The wireless connection available for wireless vehicle communication is often characterized by variable bandwidth, variable latency, and sporadic availability. The typical in-vehicle computer or electronic control unit (ECU) is characterized by high reliability, high durability, hard real-time response, low processing power and very small memory (particularly non-volatile memory). The ECU is mobile, lasts the life of the vehicle, and is part of the vehicle purchase. Data created in the ECU tends to be related to events that have happened in the past on very short time scales. In contrast, cloud computers are characterized by high-reliability, high-computational power, large memory and (from the perspective of the vehicle) lack of real-time response. They are stationary, managed systems that are replaced frequently and operate on a lease, own, or fee-for-use basis. Data created in the cloud tends to have a forecast nature that tells what can be expected sometime into the future, rather than what has happened in the past.
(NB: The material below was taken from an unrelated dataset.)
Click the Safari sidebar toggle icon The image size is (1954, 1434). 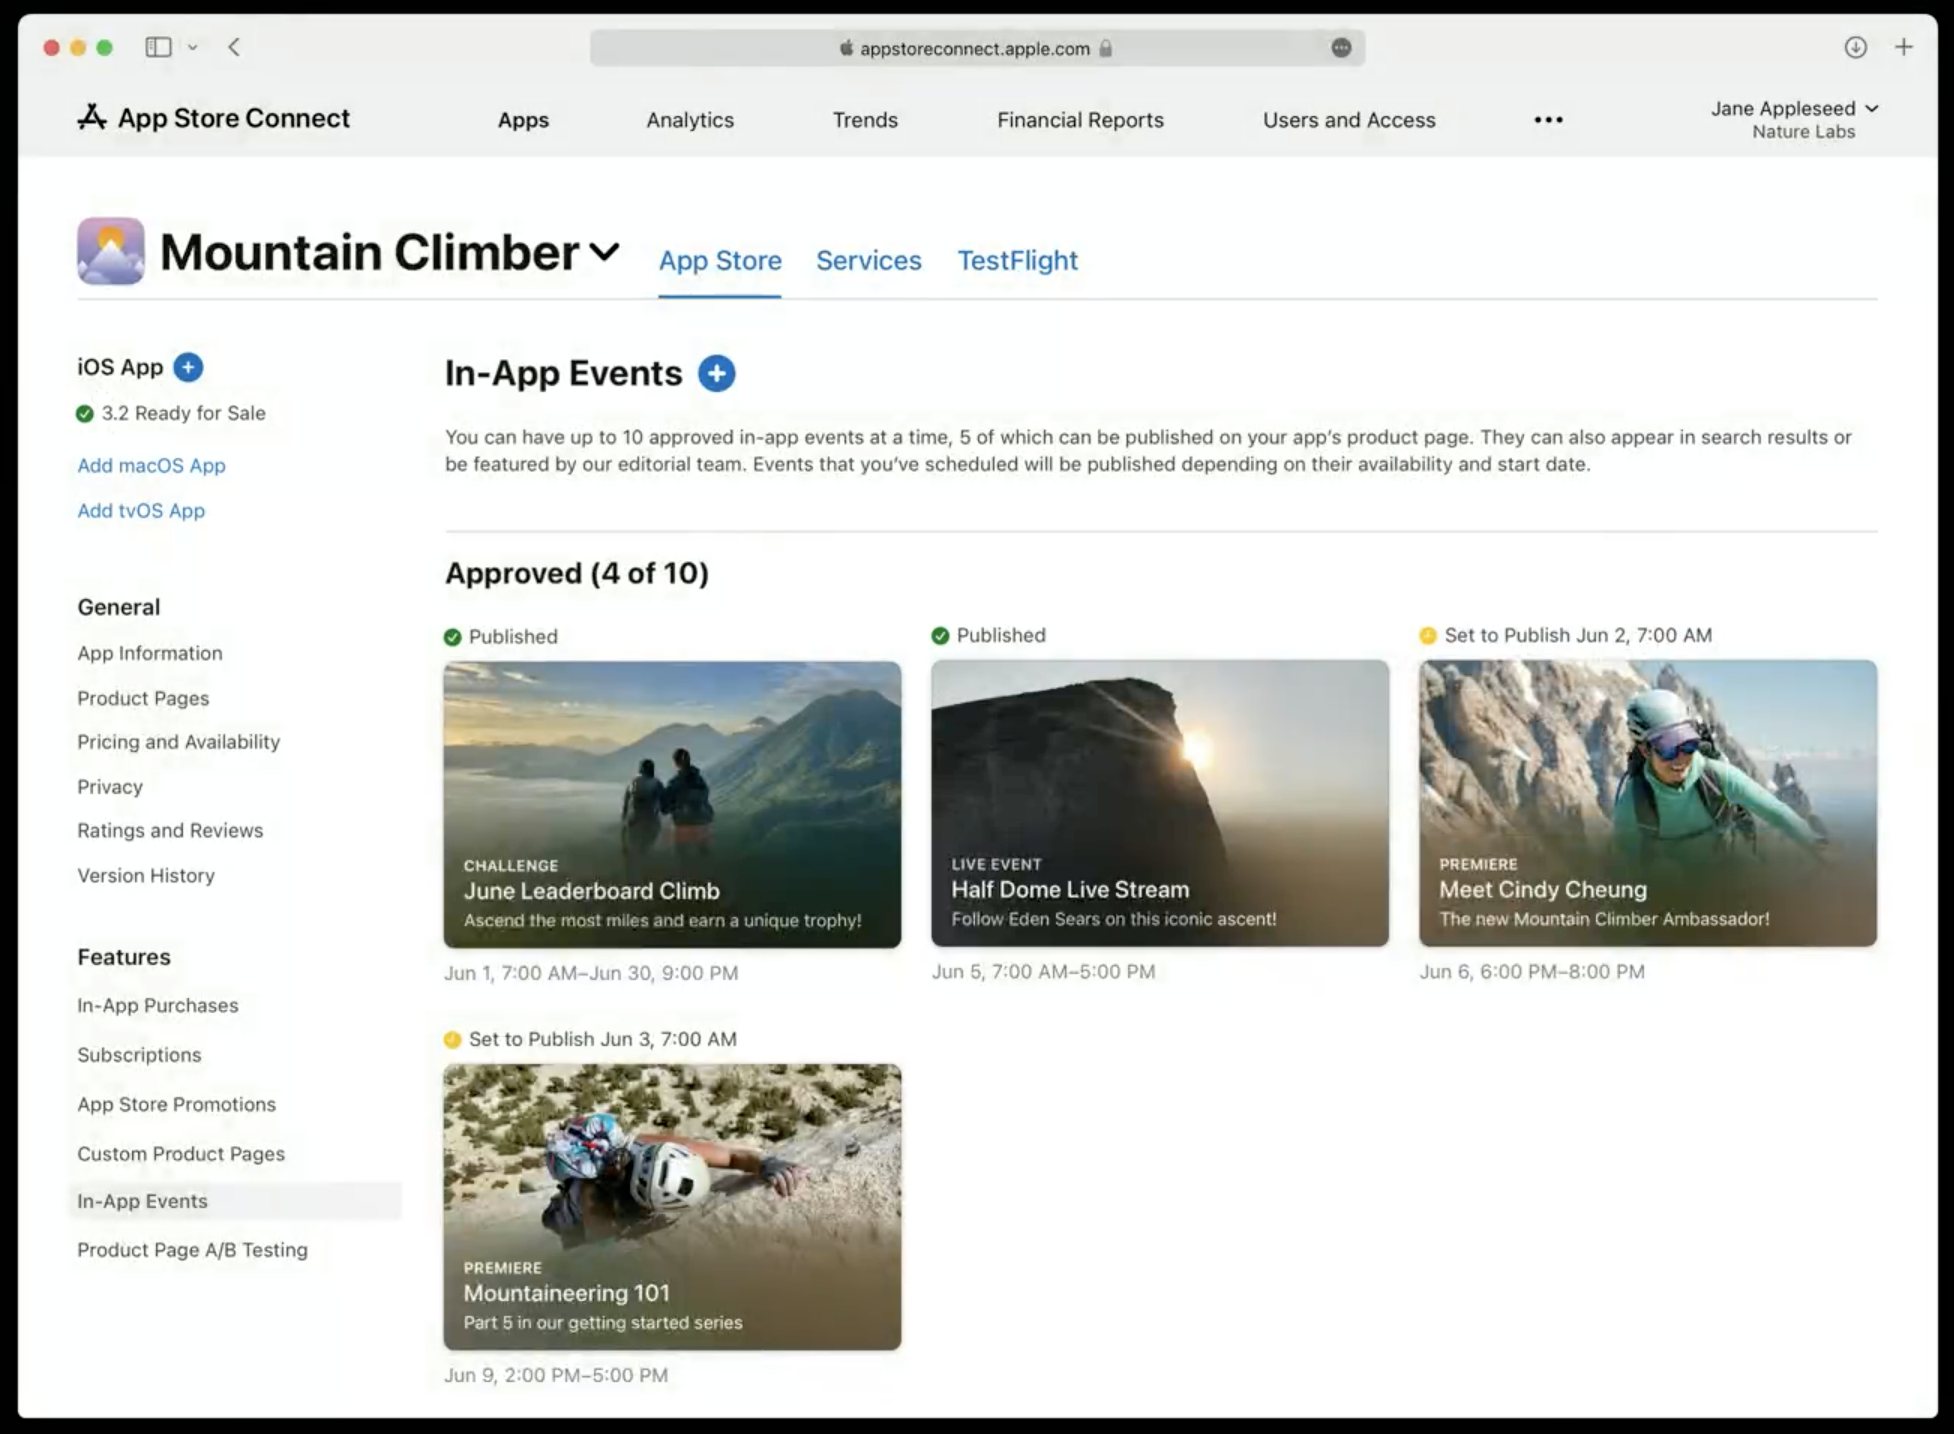[159, 47]
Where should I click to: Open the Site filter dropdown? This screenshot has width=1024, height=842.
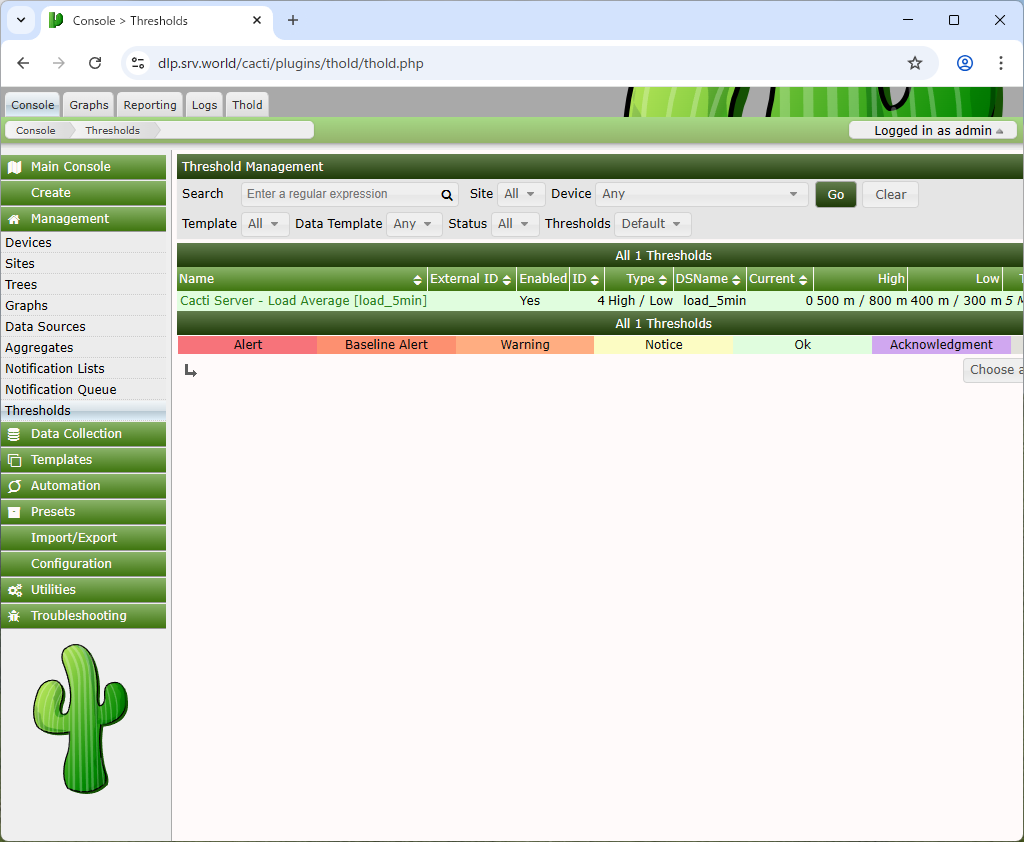(520, 194)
While an onboard, networked control architecture remains the dominant approach for safety critical and real-time functionalities, cloud-computing applications can provide enhanced automotive control/adaptation and new functionalities. For example, cloud computing can provide resource intensive services to achieve leaner, safer, smarter, greener, and more enjoyable automotive operations.
Cloud computing is a model for enabling network access to a shared pool of configurable computing resources that have virtually unlimited storage space and essentially unlimited computational power. Areas in which cloud computing offers improved vehicle performance and driver convenience include dealing with traffic congestion, route planning, adapting target speeds to road and traffic conditions, calibrating vehicle systems (e.g., active suspension) to changing environmental conditions, and many others.
Access to cloud resources needs to be rapidly provisioned and released with minimal management effort or service provider interaction. The operational interfacing and computational management for accessing cloud resources should be optimized to the relative limitations and strengths of the two processing environments.